Hanging out in our cabin on the ferry back to the mainland. We are solo now that Derek has left for home, and after a rough evening we seem to be settling in. We booked a cabin, even though it is a daytime ferry, and it was so worth it! The kids are snuggled into a bed and have discovered that there is a TV in the cabin, they have found Greek cartoons. I just had a shower on the boat and feel great after a night spent in a scummy bed at a cheap rented apartment.
We have been on Crete for the last 11 days, and for the most part it has been fabulous! We stayed in the top floor of a house in the tiny village of Kotsiana near Kissamos on the West side of Crete. Our hosts were wonderful and generous, they welcomed us with fruit, eggs, honey, olive oil and raki (the local drink), everything made by them. The house was huge. We had two big bedrooms, each with a balcony and a full kitchen. We marvelled at how they could rent out this huge beautiful space for so little.

Information provided:

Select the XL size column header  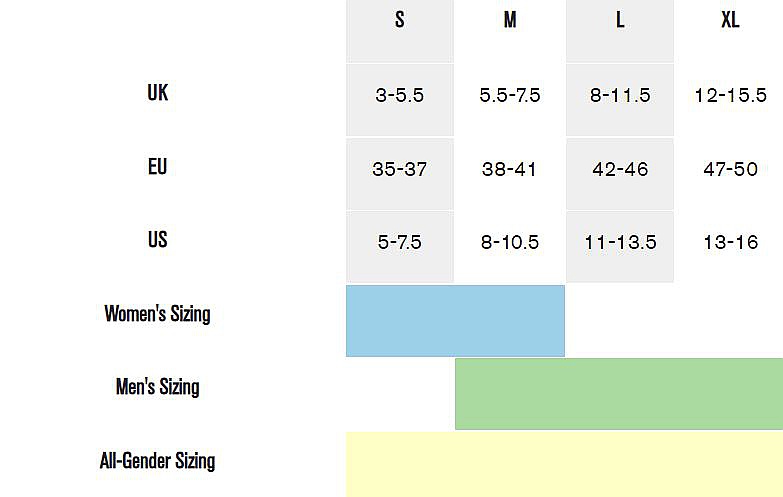pos(730,21)
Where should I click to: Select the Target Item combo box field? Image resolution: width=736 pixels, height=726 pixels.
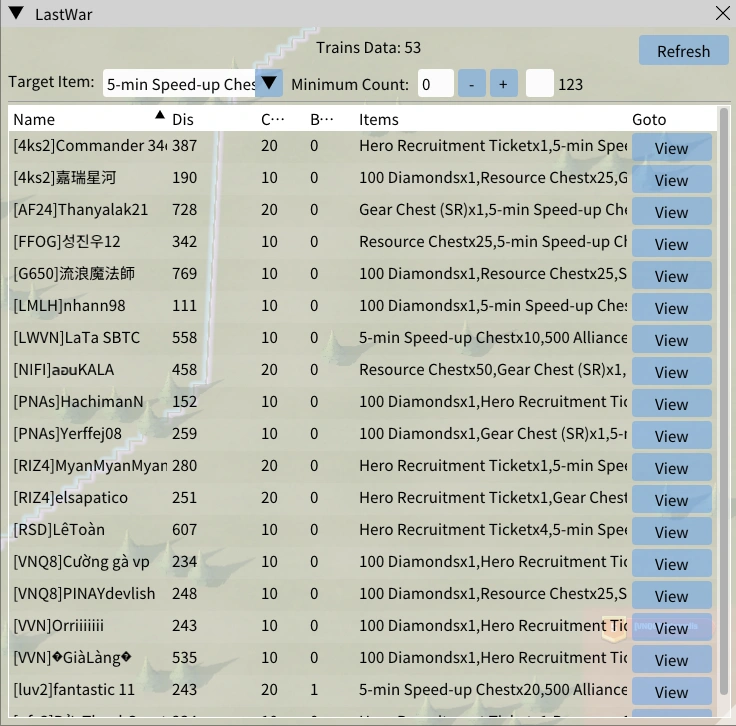[x=180, y=84]
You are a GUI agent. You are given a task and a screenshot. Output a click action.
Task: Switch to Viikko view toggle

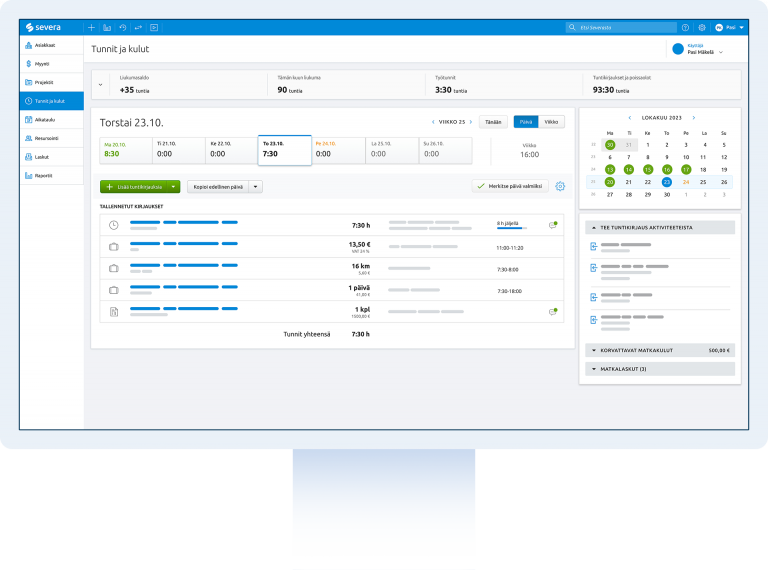pos(552,121)
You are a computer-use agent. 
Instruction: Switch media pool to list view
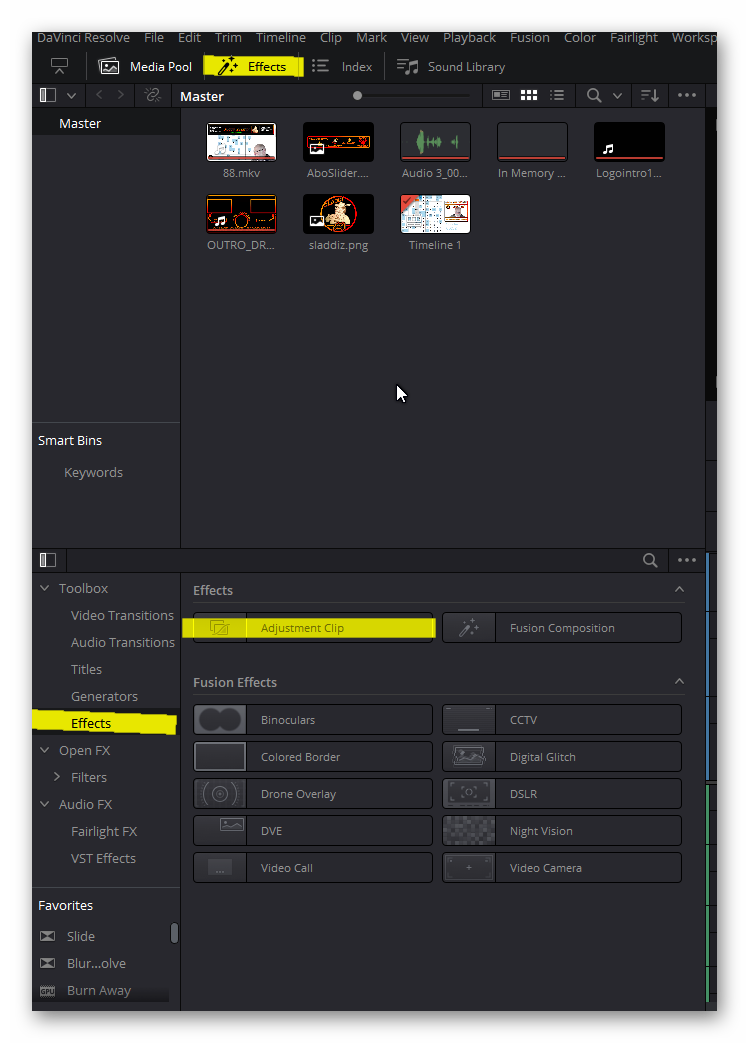coord(557,95)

Problem:
Reproduce the part of the Crete travel post that opens with the words containing "Hanging out in" and closes with "cheap rented apartment.". Rely solely on the Crete travel post, not the entries.

Task result:
Hanging out in our cabin on the ferry back to the mainland. We are solo now that Derek has left for home, and after a rough evening we seem to be settling in. We booked a cabin, even though it is a daytime ferry, and it was so worth it! The kids are snuggled into a bed and have discovered that there is a TV in the cabin, they have found Greek cartoons. I just had a shower on the boat and feel great after a night spent in a scummy bed at a cheap rented apartment.